Supplied passage
The Interference Archive Documents Radical History

(I’m usually pretty lackluster when it comes to generating blog post titles, but at least for this one I ignored my brain when it repeatedly suggested “A Radical Archive Grows in Brooklyn.”)

A few weeks ago, a group of librarians was invited to an evening at the new Interference Archive in Brooklyn, NY, not far from the Gowanus Canal. The Interference Archive “explores the relationship between cultural production and social movements,” according to its mission statement. The space opened in mid-December 2011 and represents 20-25 years of the collecting of countercultural and political memorabilia in the areas of feminism, punk rock, criminal justice, and more.

Two of the three collective members, Josh MacPhee and Molly Fair, met with us librarians and archivists and talked about the present and future of the Archive. (The third collective member is Kevin Caplicki, and the late Dara Greenwald is also an integral element.) The Archive began, inadvertently, around a quarter century ago when Josh and Dara independently started saving print and other materials related to the movements they were active in. When they decided to open a public space, the guiding question was how to translate longstanding personal collections into something accessible and relevant to other activists.

Josh and Dara felt that the collection they had amassed should be controlled by the community and not risk falling through the cracks if it were given to an institution. It should be accessible — literally and emotionally — to activists, non-students, and others who may not feel comfortable trying to use a university archive. The Archive’s philosophy is to privilege use over preservation (and, in the process, to get the stuff out of the living room).

Just how much stuff are we talking about? Josh and Molly estimated that the Archive includes 3000-5000 books, roughly the same number of pamphlets, 20 drawers of posters and prints, and hundreds of newspapers, plus t-shirts, buttons, and other items that social movements produce. At a guesstimate, they said that 40% of the materials are from outside the U.S.

The shelving and drawers that hold the items are in the middle third of the space. At the front is an open area for displays. Right now, they have a Squatting Europe Kollective Library exhibit up, and they’re organizing future exhibitions, to change on a quarterly basis or so. There’s even a small public coworking space in the rear. The collective’s vision for the Archive, besides the obviously archival function, is for it to serve as a space to socialize and engage with history.

Provided material
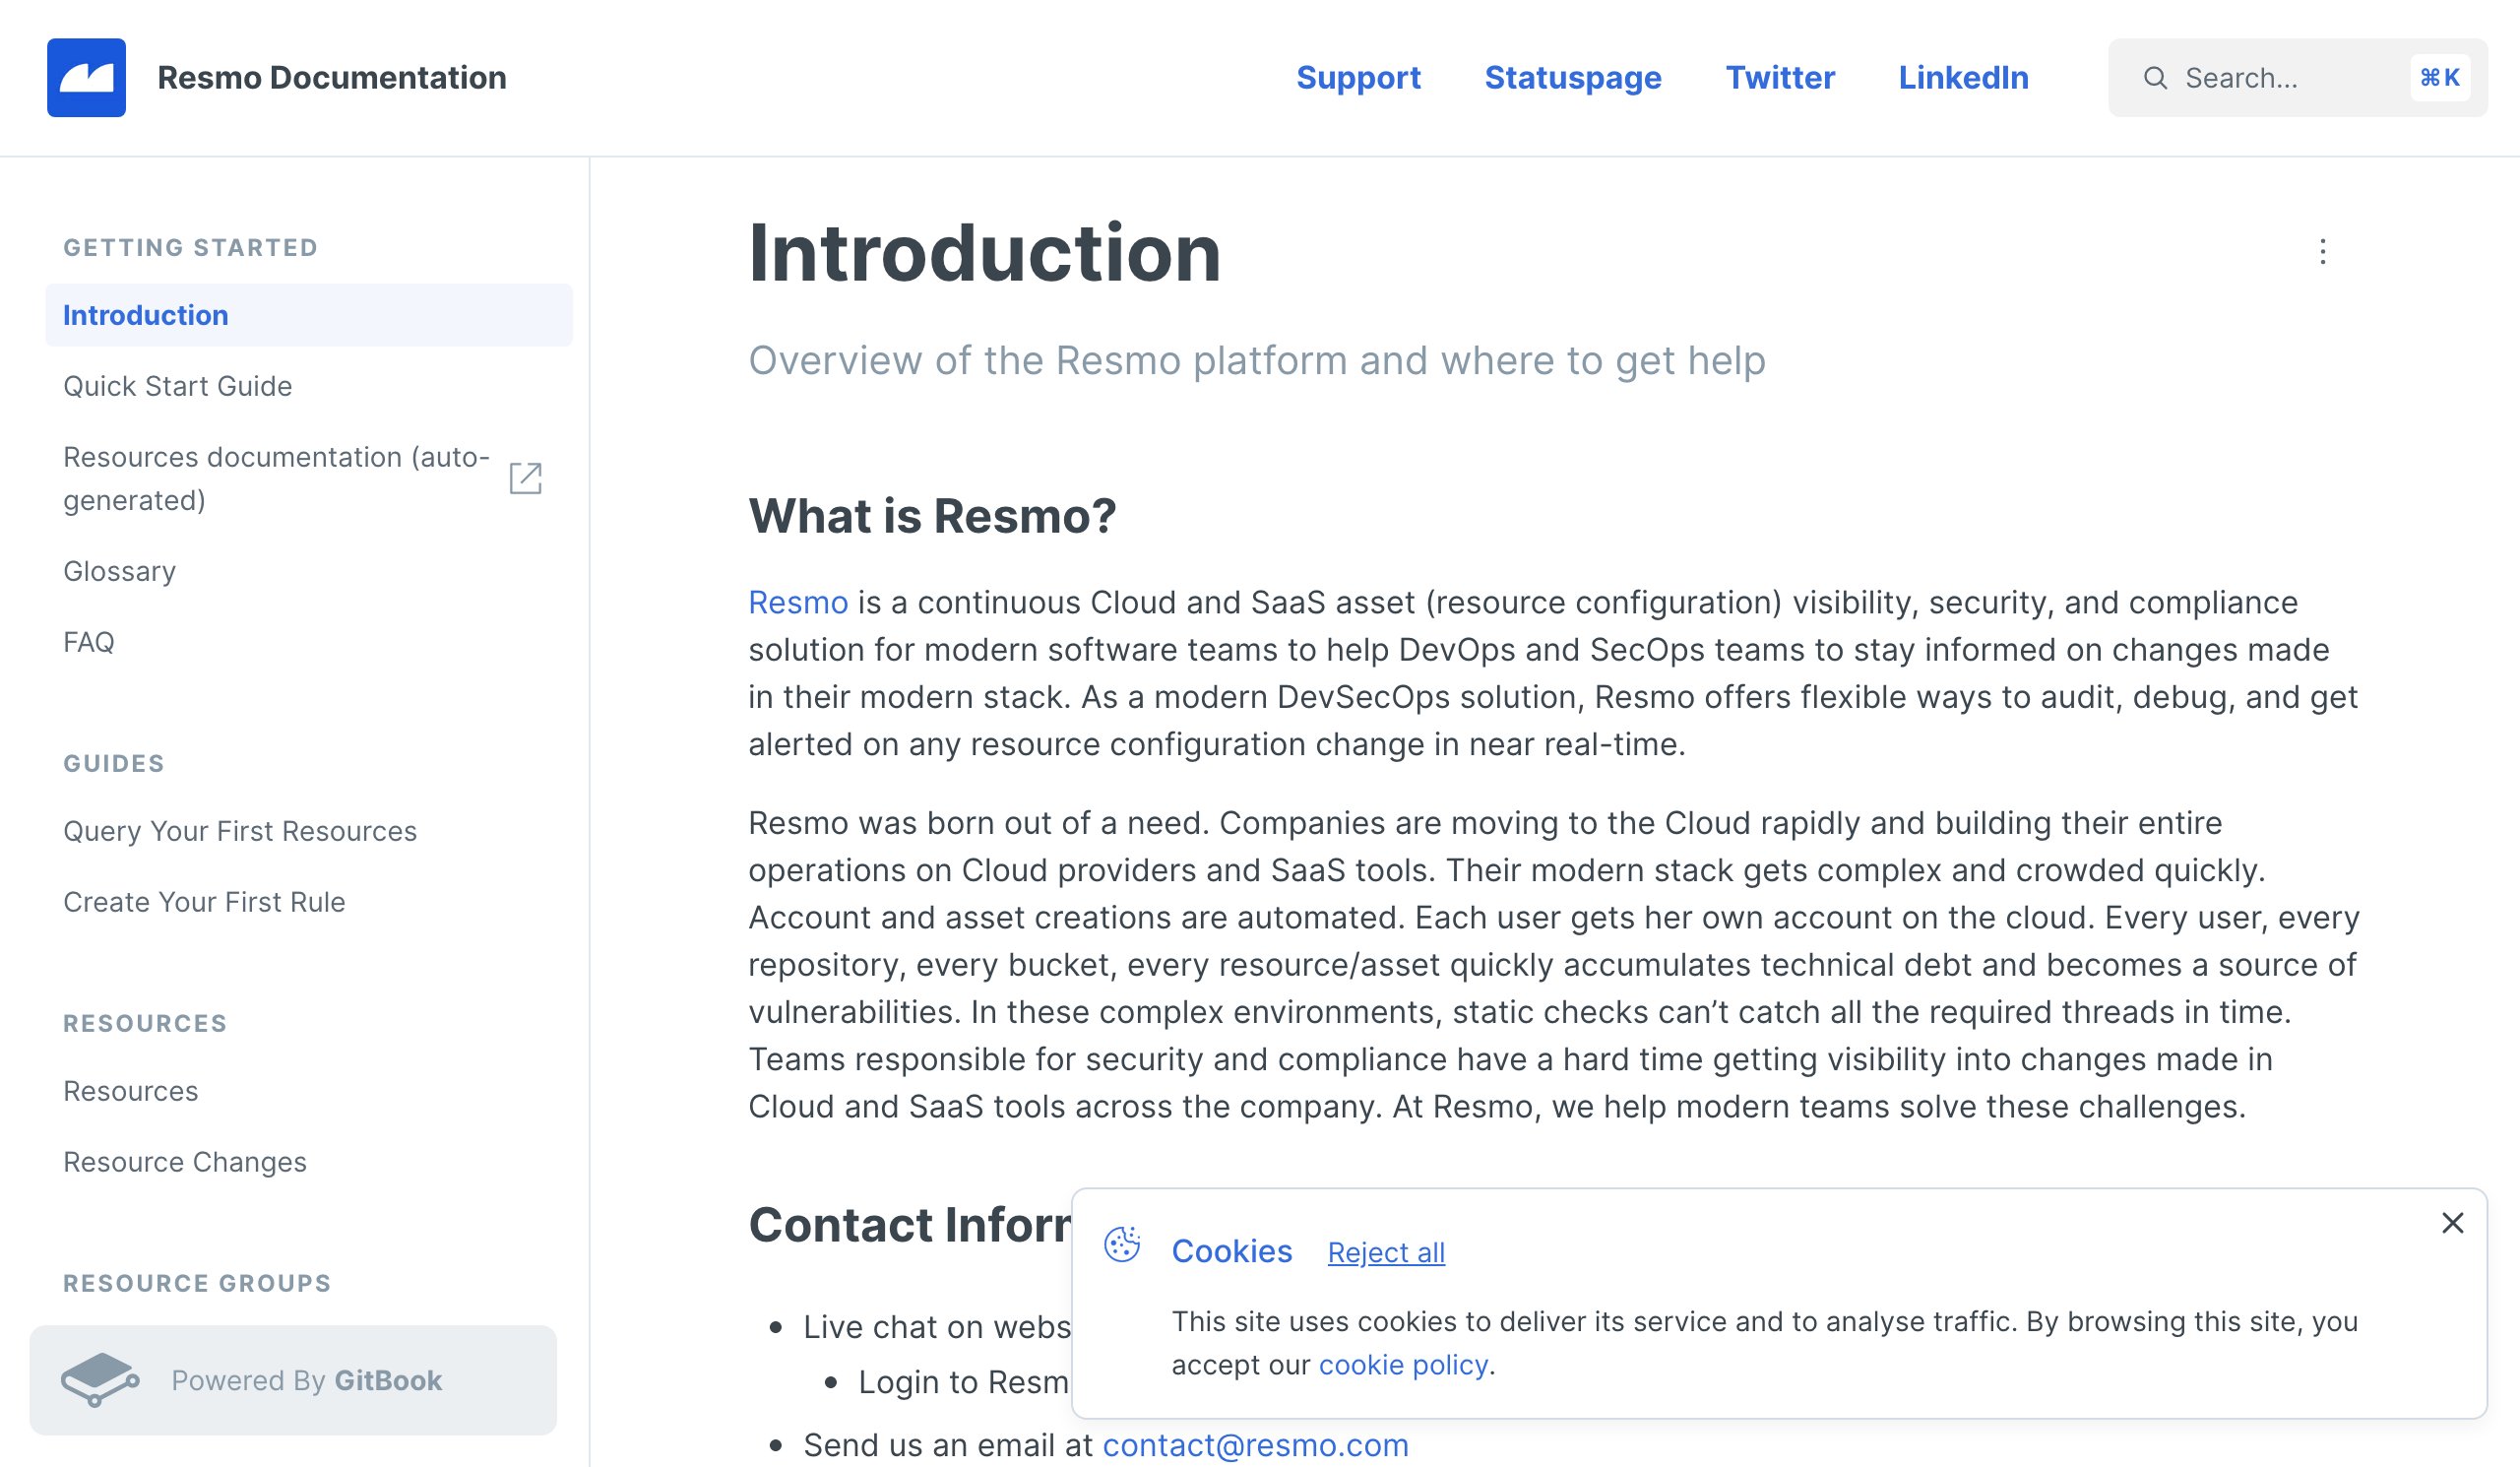Open the cookie policy link

click(1403, 1366)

Written tasks
**A)** Check whether each statement agrees with the Interference Archive post, and answer yes or no, quoting the words of the post that decide it: (i) The Archive's space opened in mid-December 2011. (ii) The Archive's philosophy puts preservation ahead of use. (iii) The public coworking space is at the front of the Archive.
**B)** Carry on the post about the Interference Archive from its last sentence.

Exercise answers
**A)**
(i) Yes: "The space opened in mid-December 2011"
(ii) No: "The Archive’s philosophy is to privilege use over preservation"
(iii) No: "There’s even a small public coworking space in the rear."

**B)**
The Archive’s inspirations include Brooklyn’s own Lesbian Herstory Archives and the Freedom Archives in terms of their autonomy, commitment to community, and representations of living history. Another model is “Signs of Change,” an incredible, wide-ranging exhibit that Josh and Dara themselves organized at Manhattan’s Exit Art gallery in 2008.

One key difference between the Archive and more traditional institutions is that while materials may be well-preserved in a museum, the staff there doesn’t necessarily know what they have, and they cherry-pick the highest-profile artists. Josh talked about visiting the archives at the Museum of Modern Art, which displays the Keith Haring and Claus Oldenberg work but leaves the American Indian Movement posters and other items “not cool enough to catalog” (a real staff notation, Josh swore) in drawers. As Josh and Molly put it, they don’t follow the “hero” model.

During our visit, there was a lot of discussion about how to build an Interference Archive catalog. Molly is looking into Collective Access for the database. They want whatever platform they choose to be able to store data that’s meaningful to activists — such as whether a poster was printed in a movement print shop. An archivist from a labor library pointed out, to several heads nodding in agreement, that archivists these days know a lot about metadata and the technology of archival access, but they don’t necessarily know — or care — about finding the context of the material. Projects are grant-driven, and the people who get hired are the ones with the data skills.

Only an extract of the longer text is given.